• Your goal
Print the listing below verbatim, passing over each picture.

• Dataset extract
○ ○ ○ ○
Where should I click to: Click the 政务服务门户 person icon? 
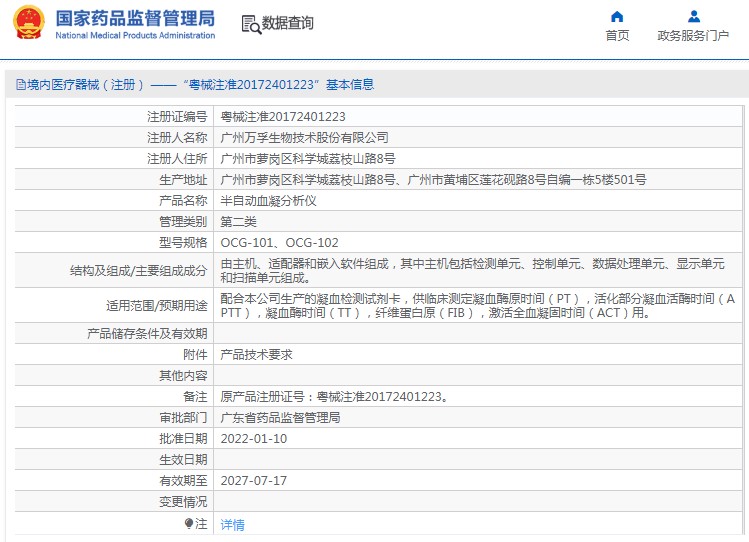[693, 16]
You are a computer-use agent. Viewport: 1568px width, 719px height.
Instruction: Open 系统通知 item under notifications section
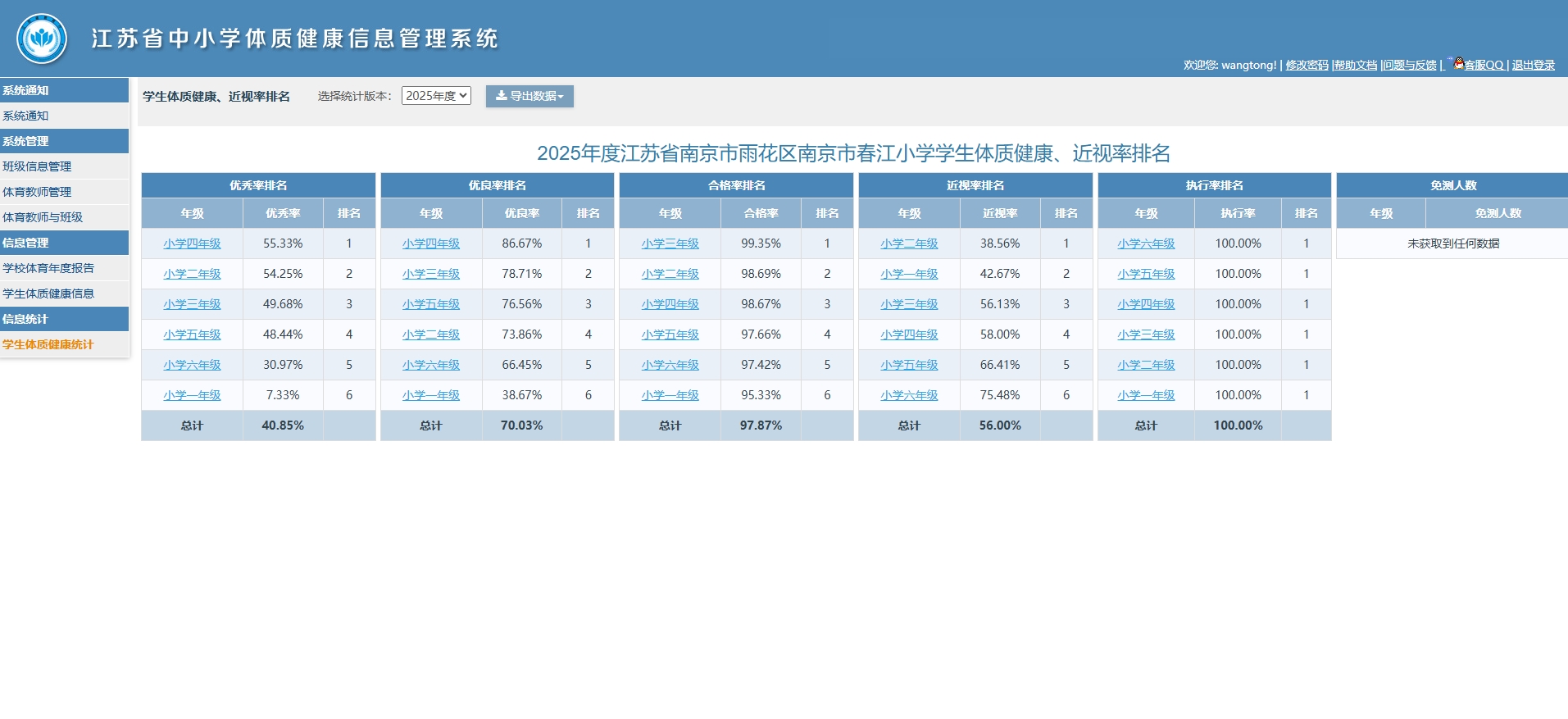(x=25, y=116)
○ ○ ○ ○
• Reply
Where should I click to: Click the 政务服务门户 person icon? 
[693, 16]
You are a computer-use agent. Viewport: 1568px width, 719px height.
Instruction: Open 系统通知 item under notifications section
(x=25, y=116)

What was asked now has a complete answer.